What to produce — Read the entries that follow and give each one again precisely.

Items listed in a dataset:
= = = = = = =

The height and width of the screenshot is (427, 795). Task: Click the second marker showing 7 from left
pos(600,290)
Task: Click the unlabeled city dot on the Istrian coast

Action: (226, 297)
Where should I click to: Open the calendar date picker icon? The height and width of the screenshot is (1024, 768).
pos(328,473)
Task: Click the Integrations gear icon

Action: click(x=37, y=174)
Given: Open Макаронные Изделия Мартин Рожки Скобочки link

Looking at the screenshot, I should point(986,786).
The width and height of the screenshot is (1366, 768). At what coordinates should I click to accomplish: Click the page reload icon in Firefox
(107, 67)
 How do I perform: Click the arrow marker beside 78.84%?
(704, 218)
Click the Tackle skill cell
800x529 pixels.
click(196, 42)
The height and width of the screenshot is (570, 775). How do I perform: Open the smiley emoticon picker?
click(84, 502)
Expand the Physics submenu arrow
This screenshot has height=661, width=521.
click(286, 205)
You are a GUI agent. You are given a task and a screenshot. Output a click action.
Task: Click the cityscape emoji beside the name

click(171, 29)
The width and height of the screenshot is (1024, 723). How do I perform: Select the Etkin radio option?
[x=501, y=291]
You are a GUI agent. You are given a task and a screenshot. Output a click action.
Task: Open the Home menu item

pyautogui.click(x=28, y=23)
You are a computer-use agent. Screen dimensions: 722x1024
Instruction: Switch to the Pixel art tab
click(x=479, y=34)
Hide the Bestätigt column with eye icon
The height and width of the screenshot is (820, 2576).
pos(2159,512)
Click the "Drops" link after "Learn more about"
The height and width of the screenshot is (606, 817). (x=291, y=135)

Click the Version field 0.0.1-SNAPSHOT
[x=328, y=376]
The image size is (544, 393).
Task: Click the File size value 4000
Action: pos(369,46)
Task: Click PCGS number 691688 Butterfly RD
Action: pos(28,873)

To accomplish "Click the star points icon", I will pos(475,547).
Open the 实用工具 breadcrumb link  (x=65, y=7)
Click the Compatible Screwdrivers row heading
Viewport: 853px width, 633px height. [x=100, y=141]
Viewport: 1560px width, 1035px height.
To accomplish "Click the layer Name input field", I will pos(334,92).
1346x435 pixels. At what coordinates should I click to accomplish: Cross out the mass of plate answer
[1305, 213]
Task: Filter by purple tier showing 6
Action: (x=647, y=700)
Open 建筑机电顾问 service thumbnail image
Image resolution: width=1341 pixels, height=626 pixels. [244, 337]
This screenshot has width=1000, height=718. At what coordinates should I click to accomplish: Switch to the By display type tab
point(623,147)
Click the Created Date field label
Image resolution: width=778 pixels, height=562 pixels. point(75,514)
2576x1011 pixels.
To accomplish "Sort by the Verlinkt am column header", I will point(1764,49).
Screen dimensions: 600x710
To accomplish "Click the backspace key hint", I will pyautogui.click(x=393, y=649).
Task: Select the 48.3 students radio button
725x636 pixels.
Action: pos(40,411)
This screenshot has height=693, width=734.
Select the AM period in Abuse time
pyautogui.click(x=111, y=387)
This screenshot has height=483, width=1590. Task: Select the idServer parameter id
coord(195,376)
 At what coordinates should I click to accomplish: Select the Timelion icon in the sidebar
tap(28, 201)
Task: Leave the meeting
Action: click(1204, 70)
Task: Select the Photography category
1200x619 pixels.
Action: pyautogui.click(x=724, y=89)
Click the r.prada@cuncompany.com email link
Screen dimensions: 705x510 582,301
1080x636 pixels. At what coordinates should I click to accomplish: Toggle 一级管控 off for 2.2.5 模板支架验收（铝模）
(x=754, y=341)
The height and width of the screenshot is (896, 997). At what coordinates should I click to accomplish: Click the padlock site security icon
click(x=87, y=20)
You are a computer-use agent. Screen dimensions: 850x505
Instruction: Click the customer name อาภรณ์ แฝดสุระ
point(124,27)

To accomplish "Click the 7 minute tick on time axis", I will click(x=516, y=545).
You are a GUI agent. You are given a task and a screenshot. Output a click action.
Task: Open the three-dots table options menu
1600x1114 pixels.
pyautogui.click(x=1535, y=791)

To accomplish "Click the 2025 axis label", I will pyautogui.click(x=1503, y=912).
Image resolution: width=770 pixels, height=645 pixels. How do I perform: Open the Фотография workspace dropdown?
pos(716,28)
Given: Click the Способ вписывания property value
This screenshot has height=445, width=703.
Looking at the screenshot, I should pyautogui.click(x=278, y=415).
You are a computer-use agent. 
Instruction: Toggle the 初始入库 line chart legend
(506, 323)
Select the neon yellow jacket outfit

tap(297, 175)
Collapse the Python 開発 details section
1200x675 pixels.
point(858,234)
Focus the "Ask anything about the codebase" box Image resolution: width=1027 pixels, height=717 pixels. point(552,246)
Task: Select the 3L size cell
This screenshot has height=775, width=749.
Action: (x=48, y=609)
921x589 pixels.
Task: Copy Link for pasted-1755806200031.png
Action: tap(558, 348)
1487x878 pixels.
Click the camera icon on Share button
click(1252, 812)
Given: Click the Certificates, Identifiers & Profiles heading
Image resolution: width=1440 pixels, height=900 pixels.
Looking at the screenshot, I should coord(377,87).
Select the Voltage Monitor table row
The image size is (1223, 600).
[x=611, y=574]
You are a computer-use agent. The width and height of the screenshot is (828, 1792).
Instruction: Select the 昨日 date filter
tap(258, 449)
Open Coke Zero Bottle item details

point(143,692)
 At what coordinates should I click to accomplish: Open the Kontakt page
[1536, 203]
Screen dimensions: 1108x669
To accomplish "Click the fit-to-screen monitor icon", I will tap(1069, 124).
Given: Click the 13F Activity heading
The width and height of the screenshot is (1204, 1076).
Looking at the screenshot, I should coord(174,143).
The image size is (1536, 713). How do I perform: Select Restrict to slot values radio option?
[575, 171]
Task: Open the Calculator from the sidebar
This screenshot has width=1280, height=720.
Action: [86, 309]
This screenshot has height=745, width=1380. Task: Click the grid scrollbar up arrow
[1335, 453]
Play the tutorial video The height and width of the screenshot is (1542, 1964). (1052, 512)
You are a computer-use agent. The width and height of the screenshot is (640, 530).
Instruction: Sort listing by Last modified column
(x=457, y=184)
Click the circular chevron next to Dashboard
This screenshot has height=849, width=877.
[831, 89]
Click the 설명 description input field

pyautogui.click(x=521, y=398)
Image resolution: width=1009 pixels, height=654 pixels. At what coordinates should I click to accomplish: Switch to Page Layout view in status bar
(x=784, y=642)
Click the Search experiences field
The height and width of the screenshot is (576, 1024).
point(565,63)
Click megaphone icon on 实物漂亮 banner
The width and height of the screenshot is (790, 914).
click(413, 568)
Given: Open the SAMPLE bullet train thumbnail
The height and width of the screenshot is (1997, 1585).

= = = = = = =

Result of this exercise —
The height and width of the screenshot is (427, 795). Task: Click the second marker showing 7 from left
pos(600,290)
Task: Click the unlabeled city dot on the Istrian coast

Action: (226, 297)
Where should I click to: Open the calendar date picker icon? The height and width of the screenshot is (1024, 768).
pos(328,473)
Task: Click the Integrations gear icon

Action: click(x=37, y=174)
Given: Open Макаронные Изделия Мартин Рожки Скобочки link

Looking at the screenshot, I should point(986,786).
The width and height of the screenshot is (1366, 768). At what coordinates should I click to accomplish: Click the page reload icon in Firefox
(107, 67)
 How do I perform: Click the arrow marker beside 78.84%?
(704, 218)
Click the Tackle skill cell
800x529 pixels.
click(196, 42)
The height and width of the screenshot is (570, 775). How do I perform: Open the smiley emoticon picker?
click(84, 502)
Expand the Physics submenu arrow
This screenshot has height=661, width=521.
click(286, 205)
You are a GUI agent. You are given a task and a screenshot. Output a click action.
Task: Click the cityscape emoji beside the name

click(171, 29)
The width and height of the screenshot is (1024, 723). How do I perform: Select the Etkin radio option?
[x=501, y=291]
You are a GUI agent. You are given a task and a screenshot. Output a click action.
Task: Open the Home menu item

pyautogui.click(x=28, y=23)
You are a computer-use agent. Screen dimensions: 722x1024
Instruction: Switch to the Pixel art tab
click(x=479, y=34)
Hide the Bestätigt column with eye icon
The height and width of the screenshot is (820, 2576).
pos(2159,512)
Click the "Drops" link after "Learn more about"
The height and width of the screenshot is (606, 817). (x=291, y=135)

Click the Version field 0.0.1-SNAPSHOT
[x=328, y=376]
The image size is (544, 393).
Task: Click the File size value 4000
Action: pos(369,46)
Task: Click PCGS number 691688 Butterfly RD
Action: pos(28,873)

To accomplish "Click the star points icon", I will pos(475,547).
Open the 实用工具 breadcrumb link  (x=65, y=7)
Click the Compatible Screwdrivers row heading
Viewport: 853px width, 633px height. [x=100, y=141]
Viewport: 1560px width, 1035px height.
To accomplish "Click the layer Name input field", I will pos(334,92).
1346x435 pixels. At what coordinates should I click to accomplish: Cross out the mass of plate answer
[1305, 213]
Task: Filter by purple tier showing 6
Action: (x=647, y=700)
Open 建筑机电顾问 service thumbnail image
Image resolution: width=1341 pixels, height=626 pixels. [244, 337]
This screenshot has width=1000, height=718. At what coordinates should I click to accomplish: Switch to the By display type tab
point(623,147)
Click the Created Date field label
Image resolution: width=778 pixels, height=562 pixels. point(75,514)
2576x1011 pixels.
To accomplish "Sort by the Verlinkt am column header", I will point(1764,49).
Screen dimensions: 600x710
To accomplish "Click the backspace key hint", I will pyautogui.click(x=393, y=649).
Task: Select the 48.3 students radio button
725x636 pixels.
Action: pos(40,411)
This screenshot has height=693, width=734.
Select the AM period in Abuse time
pyautogui.click(x=111, y=387)
This screenshot has height=483, width=1590. Task: Select the idServer parameter id
coord(195,376)
 At what coordinates should I click to accomplish: Select the Timelion icon in the sidebar
tap(28, 201)
Task: Leave the meeting
Action: click(1204, 70)
Task: Select the Photography category
1200x619 pixels.
Action: pyautogui.click(x=724, y=89)
Click the r.prada@cuncompany.com email link
Screen dimensions: 705x510 582,301
1080x636 pixels. At what coordinates should I click to accomplish: Toggle 一级管控 off for 2.2.5 模板支架验收（铝模）
(x=754, y=341)
The height and width of the screenshot is (896, 997). At what coordinates should I click to accomplish: Click the padlock site security icon
click(x=87, y=20)
You are a computer-use agent. Screen dimensions: 850x505
Instruction: Click the customer name อาภรณ์ แฝดสุระ
point(124,27)

To accomplish "Click the 7 minute tick on time axis", I will click(x=516, y=545).
You are a GUI agent. You are given a task and a screenshot. Output a click action.
Task: Open the three-dots table options menu
1600x1114 pixels.
pyautogui.click(x=1535, y=791)

To accomplish "Click the 2025 axis label", I will pyautogui.click(x=1503, y=912).
Image resolution: width=770 pixels, height=645 pixels. How do I perform: Open the Фотография workspace dropdown?
pos(716,28)
Given: Click the Способ вписывания property value
This screenshot has height=445, width=703.
Looking at the screenshot, I should pyautogui.click(x=278, y=415).
You are a computer-use agent. 
Instruction: Toggle the 初始入库 line chart legend
(506, 323)
Select the neon yellow jacket outfit

tap(297, 175)
Collapse the Python 開発 details section
1200x675 pixels.
point(858,234)
Focus the "Ask anything about the codebase" box Image resolution: width=1027 pixels, height=717 pixels. point(552,246)
Task: Select the 3L size cell
This screenshot has height=775, width=749.
Action: (x=48, y=609)
921x589 pixels.
Task: Copy Link for pasted-1755806200031.png
Action: tap(558, 348)
1487x878 pixels.
Click the camera icon on Share button
click(1252, 812)
Given: Click the Certificates, Identifiers & Profiles heading
Image resolution: width=1440 pixels, height=900 pixels.
Looking at the screenshot, I should coord(377,87).
Select the Voltage Monitor table row
The image size is (1223, 600).
[x=611, y=574]
You are a computer-use agent. The width and height of the screenshot is (828, 1792).
Instruction: Select the 昨日 date filter
tap(258, 449)
Open Coke Zero Bottle item details

point(143,692)
 At what coordinates should I click to accomplish: Open the Kontakt page
[1536, 203]
Screen dimensions: 1108x669
To accomplish "Click the fit-to-screen monitor icon", I will tap(1069, 124).
Given: Click the 13F Activity heading
The width and height of the screenshot is (1204, 1076).
Looking at the screenshot, I should coord(174,143).
The image size is (1536, 713). How do I perform: Select Restrict to slot values radio option?
[575, 171]
Task: Open the Calculator from the sidebar
This screenshot has width=1280, height=720.
Action: [86, 309]
This screenshot has height=745, width=1380. Task: Click the grid scrollbar up arrow
[1335, 453]
Play the tutorial video The height and width of the screenshot is (1542, 1964). (1052, 512)
You are a computer-use agent. The width and height of the screenshot is (640, 530).
Instruction: Sort listing by Last modified column
(x=457, y=184)
Click the circular chevron next to Dashboard
This screenshot has height=849, width=877.
[831, 89]
Click the 설명 description input field

pyautogui.click(x=521, y=398)
Image resolution: width=1009 pixels, height=654 pixels. At what coordinates should I click to accomplish: Switch to Page Layout view in status bar
(x=784, y=642)
Click the Search experiences field
The height and width of the screenshot is (576, 1024).
point(565,63)
Click megaphone icon on 实物漂亮 banner
The width and height of the screenshot is (790, 914).
click(413, 568)
Given: Open the SAMPLE bullet train thumbnail
The height and width of the screenshot is (1997, 1585).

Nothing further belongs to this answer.